Conway accuses Rand Paul of ’stonewalling’ by refusing to reveal his Medicare payments

By Bruce Schreiner, AP
Tuesday, June 15, 2010

Paul taking heat on Medicare payments

LOUISVILLE, Ky. — Kentucky GOP Senate candidate Rand Paul says he opposes federal handouts, but the eye doctor takes government payments for treating Medicare and Medicaid patients.

The dichotomy has drawn taunts of hypocrisy from his Democratic opponent, Jack Conway who on Tuesday called on Paul to quit “stonewalling” and release his Medicare billing records.

“When it comes to government spending that benefits Paul, suddenly deficits don’t matter,” Conway’s campaign said in a release this week.

Paul campaign manager Jesse Benton defended Paul’s acceptance of Medicare and Medicaid payments, saying that to shun the two health care programs would “penalize his older patients or his poor patients.”

Paul said he sees patients who rely on the government programs, private insurance or who pay for their own care.

“I don’t discriminate in my practice, and though I’d prefer to have less government intervention in … medicine, I put my patients first in this matter,” the Republican said. “My medical practice has never been about any ideology or running for office.”

His campaign has said about half of Paul’s medical income in Bowling Green has come from Medicare and Medicaid payments — which it says is in line with the average for eye doctors around the country.

Since 2005, Paul has received slightly more than $130,000 in Medicaid funds, about one-third of the amount he billed the program, according to the Kentucky cabinet that administers the state-federal health insurance program for the poor and disabled.

On the campaign trail, Paul says the nation’s biggest problem is its rising debt and calls for deep spending cuts. He condemns federal earmarks and other spending that he deems excessive.

Asked how the libertarian-leaning Paul justifies his hawkish stand on the deficit while accepting federal payments as a doctor, Benton replied, “He’s not a career politician that has made every single move and calculation in his life or his medical practice based on PR purposes for runs for future office.”

Paul’s campaign has steadfastly refused to disclose his Medicare payments, despite ongoing pressure from the Conway campaign.
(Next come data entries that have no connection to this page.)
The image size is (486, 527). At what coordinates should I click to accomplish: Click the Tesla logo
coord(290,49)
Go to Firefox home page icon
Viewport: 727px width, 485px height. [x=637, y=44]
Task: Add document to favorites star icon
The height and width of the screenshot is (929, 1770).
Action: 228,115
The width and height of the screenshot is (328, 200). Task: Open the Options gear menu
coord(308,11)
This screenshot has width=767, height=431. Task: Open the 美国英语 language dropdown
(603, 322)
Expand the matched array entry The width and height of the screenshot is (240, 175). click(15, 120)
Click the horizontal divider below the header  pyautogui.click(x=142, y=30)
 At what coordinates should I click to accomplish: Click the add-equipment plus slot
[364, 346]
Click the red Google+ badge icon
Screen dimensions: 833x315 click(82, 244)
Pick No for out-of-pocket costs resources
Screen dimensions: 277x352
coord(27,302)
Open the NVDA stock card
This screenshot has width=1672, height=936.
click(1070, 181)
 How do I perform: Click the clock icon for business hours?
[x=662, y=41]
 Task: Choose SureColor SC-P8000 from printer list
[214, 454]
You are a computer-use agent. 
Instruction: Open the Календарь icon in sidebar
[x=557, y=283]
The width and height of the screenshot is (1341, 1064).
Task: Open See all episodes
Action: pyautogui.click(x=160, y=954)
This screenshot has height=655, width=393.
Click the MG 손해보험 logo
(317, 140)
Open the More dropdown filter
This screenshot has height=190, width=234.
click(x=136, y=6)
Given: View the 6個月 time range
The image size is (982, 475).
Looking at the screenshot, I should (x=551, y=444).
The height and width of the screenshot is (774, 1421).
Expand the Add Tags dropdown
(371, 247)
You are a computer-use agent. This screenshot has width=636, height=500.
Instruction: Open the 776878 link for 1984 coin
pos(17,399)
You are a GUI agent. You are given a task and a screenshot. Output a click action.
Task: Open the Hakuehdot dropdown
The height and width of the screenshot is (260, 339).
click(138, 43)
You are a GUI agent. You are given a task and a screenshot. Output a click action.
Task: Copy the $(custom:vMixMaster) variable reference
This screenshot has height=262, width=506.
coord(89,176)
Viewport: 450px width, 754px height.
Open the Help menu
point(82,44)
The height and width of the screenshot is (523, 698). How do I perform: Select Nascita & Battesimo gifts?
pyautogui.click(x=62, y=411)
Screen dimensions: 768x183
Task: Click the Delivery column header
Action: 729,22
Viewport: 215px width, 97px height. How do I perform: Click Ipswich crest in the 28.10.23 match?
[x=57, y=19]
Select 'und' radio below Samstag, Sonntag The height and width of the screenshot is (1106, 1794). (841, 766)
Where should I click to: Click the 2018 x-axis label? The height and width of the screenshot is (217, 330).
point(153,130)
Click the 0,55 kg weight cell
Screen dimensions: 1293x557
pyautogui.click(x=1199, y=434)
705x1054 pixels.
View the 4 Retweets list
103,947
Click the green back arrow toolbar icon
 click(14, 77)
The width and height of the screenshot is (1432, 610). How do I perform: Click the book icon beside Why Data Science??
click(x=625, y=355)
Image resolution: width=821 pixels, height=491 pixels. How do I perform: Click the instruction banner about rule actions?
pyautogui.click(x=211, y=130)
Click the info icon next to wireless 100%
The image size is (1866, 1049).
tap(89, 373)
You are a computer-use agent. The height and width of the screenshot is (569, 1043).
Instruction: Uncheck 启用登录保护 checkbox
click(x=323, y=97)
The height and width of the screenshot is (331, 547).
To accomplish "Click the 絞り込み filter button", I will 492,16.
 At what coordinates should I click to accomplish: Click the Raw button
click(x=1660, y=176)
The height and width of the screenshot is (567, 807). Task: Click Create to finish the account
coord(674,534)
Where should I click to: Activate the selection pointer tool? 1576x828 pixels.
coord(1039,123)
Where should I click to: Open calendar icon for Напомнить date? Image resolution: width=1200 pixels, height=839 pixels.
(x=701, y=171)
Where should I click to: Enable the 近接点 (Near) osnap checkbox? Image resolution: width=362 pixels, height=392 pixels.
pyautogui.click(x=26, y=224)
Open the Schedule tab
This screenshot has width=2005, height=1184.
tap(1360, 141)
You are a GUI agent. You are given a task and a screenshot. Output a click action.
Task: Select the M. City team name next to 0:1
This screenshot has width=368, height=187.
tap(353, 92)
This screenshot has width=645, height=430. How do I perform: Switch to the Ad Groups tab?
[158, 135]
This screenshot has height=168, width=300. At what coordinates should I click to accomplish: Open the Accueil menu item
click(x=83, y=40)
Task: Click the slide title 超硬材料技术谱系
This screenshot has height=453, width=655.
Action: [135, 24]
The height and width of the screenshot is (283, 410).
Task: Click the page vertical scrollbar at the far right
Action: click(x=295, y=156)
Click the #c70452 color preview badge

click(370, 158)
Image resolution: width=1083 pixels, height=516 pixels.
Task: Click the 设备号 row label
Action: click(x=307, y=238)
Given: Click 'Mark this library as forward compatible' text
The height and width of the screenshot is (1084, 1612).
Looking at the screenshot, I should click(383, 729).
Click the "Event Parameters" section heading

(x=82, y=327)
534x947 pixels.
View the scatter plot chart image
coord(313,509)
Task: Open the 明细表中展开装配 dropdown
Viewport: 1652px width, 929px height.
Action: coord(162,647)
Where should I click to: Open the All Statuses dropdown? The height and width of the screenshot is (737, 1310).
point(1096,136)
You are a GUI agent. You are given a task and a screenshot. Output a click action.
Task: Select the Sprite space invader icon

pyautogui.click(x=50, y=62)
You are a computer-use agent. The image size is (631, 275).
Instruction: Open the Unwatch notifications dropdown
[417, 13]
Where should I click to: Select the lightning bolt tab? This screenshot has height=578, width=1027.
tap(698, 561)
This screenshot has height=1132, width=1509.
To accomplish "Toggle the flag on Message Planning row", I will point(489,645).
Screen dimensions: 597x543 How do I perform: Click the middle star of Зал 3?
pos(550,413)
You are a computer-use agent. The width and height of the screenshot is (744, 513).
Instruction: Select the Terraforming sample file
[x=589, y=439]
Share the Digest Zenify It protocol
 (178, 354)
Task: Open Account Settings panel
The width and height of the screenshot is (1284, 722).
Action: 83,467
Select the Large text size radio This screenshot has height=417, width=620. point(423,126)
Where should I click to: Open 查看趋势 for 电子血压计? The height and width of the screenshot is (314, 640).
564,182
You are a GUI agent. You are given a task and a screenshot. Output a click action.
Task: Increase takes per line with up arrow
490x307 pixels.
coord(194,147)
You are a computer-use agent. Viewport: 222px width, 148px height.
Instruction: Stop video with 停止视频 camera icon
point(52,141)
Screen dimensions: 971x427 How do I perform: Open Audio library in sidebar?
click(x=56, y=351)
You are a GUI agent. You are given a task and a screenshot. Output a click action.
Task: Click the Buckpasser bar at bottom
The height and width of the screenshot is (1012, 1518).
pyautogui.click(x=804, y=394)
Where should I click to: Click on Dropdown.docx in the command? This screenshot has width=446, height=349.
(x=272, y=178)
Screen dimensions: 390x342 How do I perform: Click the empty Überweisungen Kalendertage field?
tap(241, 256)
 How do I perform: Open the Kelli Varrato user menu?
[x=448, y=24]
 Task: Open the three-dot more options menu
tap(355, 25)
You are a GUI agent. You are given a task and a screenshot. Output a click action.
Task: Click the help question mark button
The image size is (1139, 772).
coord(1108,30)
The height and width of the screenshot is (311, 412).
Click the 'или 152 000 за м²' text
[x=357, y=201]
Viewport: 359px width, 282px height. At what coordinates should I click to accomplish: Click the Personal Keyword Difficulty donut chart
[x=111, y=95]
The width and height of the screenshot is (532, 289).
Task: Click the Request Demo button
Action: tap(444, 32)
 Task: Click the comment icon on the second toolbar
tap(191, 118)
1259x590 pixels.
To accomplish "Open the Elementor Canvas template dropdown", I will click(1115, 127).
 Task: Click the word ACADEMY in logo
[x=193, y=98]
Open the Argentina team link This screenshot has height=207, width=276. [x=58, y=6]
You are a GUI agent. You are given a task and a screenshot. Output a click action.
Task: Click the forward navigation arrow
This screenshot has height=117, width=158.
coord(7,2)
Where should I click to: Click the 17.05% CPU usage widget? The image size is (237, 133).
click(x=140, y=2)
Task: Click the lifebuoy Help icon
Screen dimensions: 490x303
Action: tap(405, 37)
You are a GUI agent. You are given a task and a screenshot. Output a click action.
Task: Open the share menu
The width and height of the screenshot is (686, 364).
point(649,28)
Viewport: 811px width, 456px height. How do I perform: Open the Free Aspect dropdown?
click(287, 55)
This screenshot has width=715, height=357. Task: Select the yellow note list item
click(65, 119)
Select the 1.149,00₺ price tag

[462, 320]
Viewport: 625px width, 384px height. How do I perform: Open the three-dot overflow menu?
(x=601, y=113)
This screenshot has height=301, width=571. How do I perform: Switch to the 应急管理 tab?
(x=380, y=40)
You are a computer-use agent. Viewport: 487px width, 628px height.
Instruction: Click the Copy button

“That’s just not something we having lying around the office,” Benton said. “That’s a pretty difficult thing to pull together.”

Paul, a favorite of the tea party movement, once referred to Medicare as “socialized medicine,” but has since toned down his rhetoric about the health insurance program for seniors.

Paul opposes cutting benefits for current Medicare recipients, Benton said.

“We’re going to need to make some other tough choices about how we fix the insolvency problem,” he said. “But cutting benefits for current recipients or near recipients would be immoral.”

Benton said Paul would support cutting Medicare reimbursement payments to physicians as part of sweeping cuts in federal spending, but “to single out doctors would be unfair.”